▶ [WHAT YOU WILL DO]:
Leave the pictures aside and give back every entry below word for word.

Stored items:
Content starts

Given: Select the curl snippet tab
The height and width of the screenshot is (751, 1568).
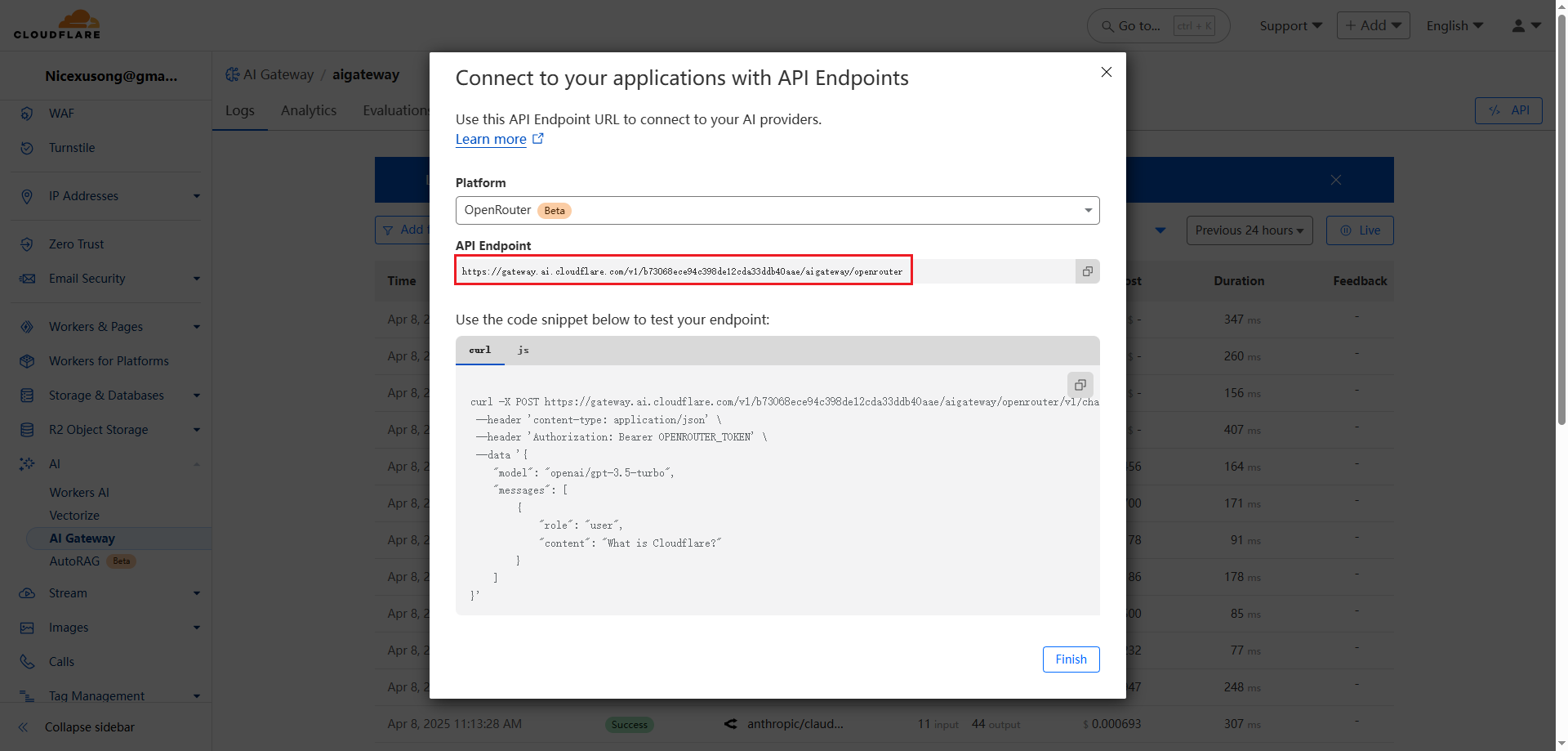Looking at the screenshot, I should [480, 350].
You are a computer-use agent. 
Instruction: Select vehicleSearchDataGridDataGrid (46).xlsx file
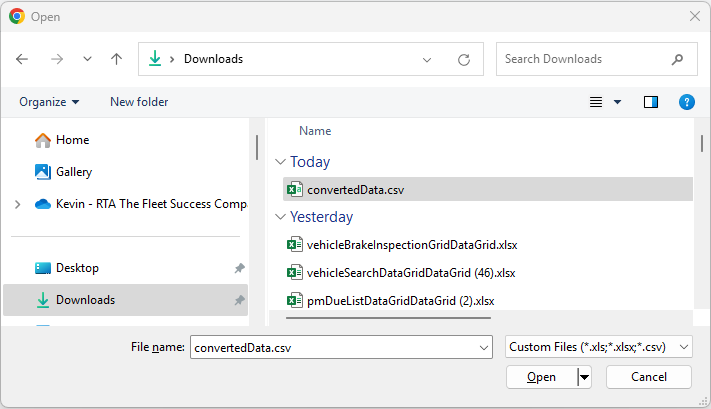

Content ends

▶ [YOUR RESPONSE]:
Given: Select the curl snippet tab
The height and width of the screenshot is (751, 1568).
Looking at the screenshot, I should [480, 350].
You are a computer-use agent. 
Instruction: Select vehicleSearchDataGridDataGrid (46).xlsx file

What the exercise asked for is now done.